Goals Statement: SICB is the one society I know of that really focuses on what most interests me in biology. The emphasis on interdisciplinary approaches to complex problems, the broad representation of research on different taxonomic groups, the high value placed on student participation, and the interest in broader education of the general public in scientific matters all mesh well with my own priorities. Animal Behavior has fundamental ties to all of the other divisions in the society. If elected chair I would work to maintain the current momentum of increased member involvement in the DAB, redouble our efforts to increase involvement in the division especially by encouraging members of other societies such as ABS to consider attending SICB if they don't regularly do so already, to boost the division's involvement in sponsoring multidisciplinary symposia at the society meetings, and to build our communication to the general public through a non-scientist-friendly website.
Keith W. Sockman
Website for further information: http://www.npb.ucdavis.edu/npbdirectory/hahn.html
Current Position: Assistant Professor, Department of Biology, University of North Carolina - Chapel Hill
Education: B.A. (Biology), Occidental College, Los Angeles, 1990; M.A. (Biology), San Diego State University, 1996; Ph.D. (Zoology), Washington State University, Pullman, 2000
Professional Experience: 1993-1996, Graduate Research Assistant, Department of Biology, San Diego State University; 1997-2000, Graduate Research Assistant, Department of Zoology, Washington State University; 2001-2004, NIH Individual-NRSA Postdoctoral Fellow, Department of Psychological and Brain Sciences, Johns Hopkins University
SICB Activities: Divisions of Animal Behavior and Comparative Endocrinology; Meeting Participant and Presenter, 9 of past 10 years; Student Presentation Judge
Research Interests: Ecological Neuroethology. I study the ultimate and proximate factors governing flexibility in reproductive decisions, using free-living and laboratory-housed birds. Recently, I have been applying neurohistochemical techniques to investigate how environmental and social experience affect such reproductive decisions as mate choice and the seasonal timing of breeding. I address findings in terms of their functional and adaptive significance. In this way, I integrate mechanistic with adaptive explanations to investigate trade-offs in reproductive decisions.

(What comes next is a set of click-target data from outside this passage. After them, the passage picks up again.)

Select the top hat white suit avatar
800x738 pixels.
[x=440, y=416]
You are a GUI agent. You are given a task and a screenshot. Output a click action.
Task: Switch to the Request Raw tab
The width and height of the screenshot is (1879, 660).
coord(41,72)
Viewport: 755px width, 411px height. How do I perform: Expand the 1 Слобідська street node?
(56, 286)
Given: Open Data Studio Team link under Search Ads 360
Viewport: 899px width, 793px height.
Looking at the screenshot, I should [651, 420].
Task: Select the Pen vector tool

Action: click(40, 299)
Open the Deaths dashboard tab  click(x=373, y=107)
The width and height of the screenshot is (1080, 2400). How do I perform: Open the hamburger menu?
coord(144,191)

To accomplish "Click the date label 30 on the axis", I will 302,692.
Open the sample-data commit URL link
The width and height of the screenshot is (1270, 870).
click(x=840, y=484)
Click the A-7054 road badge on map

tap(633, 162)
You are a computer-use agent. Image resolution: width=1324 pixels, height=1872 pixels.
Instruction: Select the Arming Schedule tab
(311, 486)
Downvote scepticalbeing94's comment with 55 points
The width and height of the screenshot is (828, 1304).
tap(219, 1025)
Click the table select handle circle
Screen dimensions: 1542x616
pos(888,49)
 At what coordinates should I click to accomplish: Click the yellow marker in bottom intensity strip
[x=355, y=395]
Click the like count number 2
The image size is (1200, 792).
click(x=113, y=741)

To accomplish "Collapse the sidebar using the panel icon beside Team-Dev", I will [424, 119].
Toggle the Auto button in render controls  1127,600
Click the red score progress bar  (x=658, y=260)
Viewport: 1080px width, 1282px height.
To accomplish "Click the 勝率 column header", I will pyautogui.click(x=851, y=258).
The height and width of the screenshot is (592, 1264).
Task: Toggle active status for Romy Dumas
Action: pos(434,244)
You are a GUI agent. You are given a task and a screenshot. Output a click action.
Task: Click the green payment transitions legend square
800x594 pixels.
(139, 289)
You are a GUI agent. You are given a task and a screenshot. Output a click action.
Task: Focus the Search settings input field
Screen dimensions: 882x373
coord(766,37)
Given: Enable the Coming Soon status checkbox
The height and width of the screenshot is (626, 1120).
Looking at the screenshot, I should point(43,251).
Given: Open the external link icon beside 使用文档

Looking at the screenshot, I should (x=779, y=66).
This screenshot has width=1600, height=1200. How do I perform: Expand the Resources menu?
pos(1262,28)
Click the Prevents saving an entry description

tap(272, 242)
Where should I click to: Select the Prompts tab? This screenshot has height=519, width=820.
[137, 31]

Goals Statement: I attended and presented at my first SICB meeting in 1996 as a graduate student and have continued attending and presenting at SICB meetings nearly every year since. Initially, I was drawn to the meeting by the strong student support and the many investigators taking comparative and integrative approaches. To me, one of the best ways to study animal behavior is in an integrative context, where the organism's evolutionary history, its natural environment, and its underlying physiological mechanisms are all considered simultaneously. For example, one of the most exciting areas of research in Animal Behavior is in the neurobiological regulation of natural, ecologically relevant behaviors. SICB's multi-division organization offers a good opportunity for interactions with members who are also highly integrative in their research but who focus on other aspects of organismal biology. As chair, I would try to strengthen those interactions and the role the Division of Animal Behavior plays in the Society by working toward greater membership and prominence of annual symposia.